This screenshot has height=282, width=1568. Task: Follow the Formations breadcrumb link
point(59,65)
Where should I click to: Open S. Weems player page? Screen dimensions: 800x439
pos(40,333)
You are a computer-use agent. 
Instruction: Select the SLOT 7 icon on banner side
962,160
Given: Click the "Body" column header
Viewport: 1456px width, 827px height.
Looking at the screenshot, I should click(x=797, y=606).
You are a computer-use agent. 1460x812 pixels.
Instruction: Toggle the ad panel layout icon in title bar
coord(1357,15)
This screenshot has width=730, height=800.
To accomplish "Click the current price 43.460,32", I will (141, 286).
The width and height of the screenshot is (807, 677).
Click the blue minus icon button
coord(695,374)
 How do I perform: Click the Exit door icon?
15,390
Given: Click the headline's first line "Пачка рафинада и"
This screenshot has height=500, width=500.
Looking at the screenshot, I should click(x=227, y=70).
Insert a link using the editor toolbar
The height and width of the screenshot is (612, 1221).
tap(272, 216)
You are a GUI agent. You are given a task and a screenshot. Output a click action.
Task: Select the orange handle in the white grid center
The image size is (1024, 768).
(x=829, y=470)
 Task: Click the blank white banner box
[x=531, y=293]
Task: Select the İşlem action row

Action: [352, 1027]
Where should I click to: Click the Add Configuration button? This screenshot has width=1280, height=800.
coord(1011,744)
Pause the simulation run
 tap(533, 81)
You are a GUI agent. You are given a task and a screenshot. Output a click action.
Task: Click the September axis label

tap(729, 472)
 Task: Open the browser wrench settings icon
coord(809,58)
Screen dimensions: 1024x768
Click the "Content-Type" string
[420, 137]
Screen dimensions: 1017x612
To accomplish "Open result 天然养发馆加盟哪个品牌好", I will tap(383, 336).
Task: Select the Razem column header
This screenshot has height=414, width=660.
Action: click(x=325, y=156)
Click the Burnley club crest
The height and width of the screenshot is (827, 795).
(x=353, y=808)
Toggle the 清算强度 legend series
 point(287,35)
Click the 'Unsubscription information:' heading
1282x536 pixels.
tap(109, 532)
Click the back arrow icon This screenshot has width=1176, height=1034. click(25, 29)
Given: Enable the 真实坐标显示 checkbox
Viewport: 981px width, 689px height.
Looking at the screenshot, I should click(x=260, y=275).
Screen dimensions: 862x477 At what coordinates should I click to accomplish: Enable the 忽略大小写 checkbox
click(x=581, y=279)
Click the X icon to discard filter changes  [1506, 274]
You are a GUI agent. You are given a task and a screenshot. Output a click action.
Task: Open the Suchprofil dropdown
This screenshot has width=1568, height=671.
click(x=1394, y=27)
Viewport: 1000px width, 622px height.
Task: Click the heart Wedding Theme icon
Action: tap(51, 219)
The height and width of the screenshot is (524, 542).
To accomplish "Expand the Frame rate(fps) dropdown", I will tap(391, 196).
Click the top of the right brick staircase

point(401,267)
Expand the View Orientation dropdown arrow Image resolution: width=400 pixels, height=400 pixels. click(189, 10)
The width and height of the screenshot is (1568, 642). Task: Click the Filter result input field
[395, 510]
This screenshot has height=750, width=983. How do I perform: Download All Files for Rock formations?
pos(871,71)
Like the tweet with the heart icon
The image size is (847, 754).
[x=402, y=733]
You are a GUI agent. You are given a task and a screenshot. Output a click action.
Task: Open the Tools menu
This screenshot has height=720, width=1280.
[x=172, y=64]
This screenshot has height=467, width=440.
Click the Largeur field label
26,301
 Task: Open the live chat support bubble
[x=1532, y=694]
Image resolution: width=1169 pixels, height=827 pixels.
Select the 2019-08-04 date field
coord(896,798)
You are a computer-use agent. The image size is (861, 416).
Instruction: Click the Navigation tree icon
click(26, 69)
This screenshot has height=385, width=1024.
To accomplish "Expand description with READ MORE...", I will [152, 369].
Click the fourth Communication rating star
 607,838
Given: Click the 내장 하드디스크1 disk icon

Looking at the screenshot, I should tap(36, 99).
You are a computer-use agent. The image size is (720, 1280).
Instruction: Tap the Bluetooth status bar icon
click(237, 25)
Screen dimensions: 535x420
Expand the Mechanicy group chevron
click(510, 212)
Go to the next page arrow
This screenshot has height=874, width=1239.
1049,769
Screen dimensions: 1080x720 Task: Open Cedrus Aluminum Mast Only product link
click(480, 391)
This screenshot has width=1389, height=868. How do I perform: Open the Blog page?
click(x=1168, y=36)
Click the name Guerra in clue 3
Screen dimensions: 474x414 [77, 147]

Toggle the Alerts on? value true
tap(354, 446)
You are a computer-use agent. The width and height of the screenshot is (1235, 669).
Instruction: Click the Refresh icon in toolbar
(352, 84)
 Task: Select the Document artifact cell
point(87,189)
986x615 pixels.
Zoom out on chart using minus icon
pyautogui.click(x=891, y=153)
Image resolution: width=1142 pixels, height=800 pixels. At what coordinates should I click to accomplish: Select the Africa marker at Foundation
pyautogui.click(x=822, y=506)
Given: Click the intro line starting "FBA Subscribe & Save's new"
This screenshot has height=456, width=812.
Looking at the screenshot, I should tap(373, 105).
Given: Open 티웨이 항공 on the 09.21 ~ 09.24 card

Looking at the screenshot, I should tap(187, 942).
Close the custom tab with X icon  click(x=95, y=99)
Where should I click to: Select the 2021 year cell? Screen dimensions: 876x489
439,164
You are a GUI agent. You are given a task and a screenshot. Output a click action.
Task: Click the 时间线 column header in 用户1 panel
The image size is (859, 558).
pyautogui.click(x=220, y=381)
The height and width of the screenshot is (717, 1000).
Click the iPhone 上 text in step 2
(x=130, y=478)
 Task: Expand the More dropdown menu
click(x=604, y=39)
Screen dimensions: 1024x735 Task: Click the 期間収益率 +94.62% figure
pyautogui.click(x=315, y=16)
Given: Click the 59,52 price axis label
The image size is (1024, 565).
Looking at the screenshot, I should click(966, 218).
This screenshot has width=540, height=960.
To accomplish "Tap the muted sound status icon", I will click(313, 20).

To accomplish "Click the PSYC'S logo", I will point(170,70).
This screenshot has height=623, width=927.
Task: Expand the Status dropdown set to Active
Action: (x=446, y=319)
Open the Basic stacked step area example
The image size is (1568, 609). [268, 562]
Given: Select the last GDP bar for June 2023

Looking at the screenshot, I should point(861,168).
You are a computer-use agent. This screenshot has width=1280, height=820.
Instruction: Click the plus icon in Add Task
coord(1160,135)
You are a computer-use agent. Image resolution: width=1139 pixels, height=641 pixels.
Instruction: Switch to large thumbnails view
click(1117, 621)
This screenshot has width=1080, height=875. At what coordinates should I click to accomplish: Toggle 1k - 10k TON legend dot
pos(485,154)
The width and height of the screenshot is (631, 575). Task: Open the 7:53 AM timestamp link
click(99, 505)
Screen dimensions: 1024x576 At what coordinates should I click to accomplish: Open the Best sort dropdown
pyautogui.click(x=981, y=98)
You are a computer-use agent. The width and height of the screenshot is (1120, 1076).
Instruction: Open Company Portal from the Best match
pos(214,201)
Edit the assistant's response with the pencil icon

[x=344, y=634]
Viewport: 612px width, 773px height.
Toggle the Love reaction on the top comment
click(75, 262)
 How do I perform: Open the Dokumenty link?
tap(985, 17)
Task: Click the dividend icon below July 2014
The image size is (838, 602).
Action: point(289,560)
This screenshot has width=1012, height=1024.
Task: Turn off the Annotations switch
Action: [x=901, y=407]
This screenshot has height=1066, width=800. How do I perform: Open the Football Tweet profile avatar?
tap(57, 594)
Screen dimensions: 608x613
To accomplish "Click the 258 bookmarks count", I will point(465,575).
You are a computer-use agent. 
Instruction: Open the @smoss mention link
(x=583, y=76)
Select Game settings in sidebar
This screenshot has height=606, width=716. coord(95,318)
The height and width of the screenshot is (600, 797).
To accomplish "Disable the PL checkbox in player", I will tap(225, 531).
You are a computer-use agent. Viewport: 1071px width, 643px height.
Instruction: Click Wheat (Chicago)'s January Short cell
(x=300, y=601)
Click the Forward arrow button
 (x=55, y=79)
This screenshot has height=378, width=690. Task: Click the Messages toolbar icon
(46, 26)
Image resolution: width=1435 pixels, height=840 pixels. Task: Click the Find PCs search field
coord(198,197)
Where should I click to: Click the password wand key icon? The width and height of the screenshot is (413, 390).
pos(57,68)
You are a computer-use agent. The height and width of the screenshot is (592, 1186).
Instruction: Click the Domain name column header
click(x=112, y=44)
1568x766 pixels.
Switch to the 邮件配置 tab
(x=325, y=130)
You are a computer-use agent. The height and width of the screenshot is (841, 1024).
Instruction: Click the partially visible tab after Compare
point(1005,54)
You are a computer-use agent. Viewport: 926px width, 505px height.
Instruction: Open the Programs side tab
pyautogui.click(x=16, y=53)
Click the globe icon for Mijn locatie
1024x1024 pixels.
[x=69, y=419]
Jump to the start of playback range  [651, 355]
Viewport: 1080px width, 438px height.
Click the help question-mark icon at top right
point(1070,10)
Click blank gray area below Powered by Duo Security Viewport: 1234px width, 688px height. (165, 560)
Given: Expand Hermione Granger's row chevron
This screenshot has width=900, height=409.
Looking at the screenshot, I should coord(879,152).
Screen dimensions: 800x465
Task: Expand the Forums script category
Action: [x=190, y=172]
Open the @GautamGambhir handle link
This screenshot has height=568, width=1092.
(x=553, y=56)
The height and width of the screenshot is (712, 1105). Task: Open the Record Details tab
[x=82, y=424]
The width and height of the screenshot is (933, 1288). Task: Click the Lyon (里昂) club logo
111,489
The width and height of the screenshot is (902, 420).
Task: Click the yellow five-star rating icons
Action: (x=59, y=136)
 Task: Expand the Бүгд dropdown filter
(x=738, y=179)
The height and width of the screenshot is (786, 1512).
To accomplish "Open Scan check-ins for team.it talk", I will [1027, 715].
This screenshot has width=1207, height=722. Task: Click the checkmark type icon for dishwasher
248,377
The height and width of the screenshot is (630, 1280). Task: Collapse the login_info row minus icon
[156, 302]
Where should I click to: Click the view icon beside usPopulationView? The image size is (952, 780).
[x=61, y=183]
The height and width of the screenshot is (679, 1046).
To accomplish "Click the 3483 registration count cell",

..........

_Aim of the task_: Could you return all lines from the data above that contain the string "count"?

_Written answer_:
To accomplish "Click the 258 bookmarks count", I will point(465,575).
To accomplish "Click the 3483 registration count cell",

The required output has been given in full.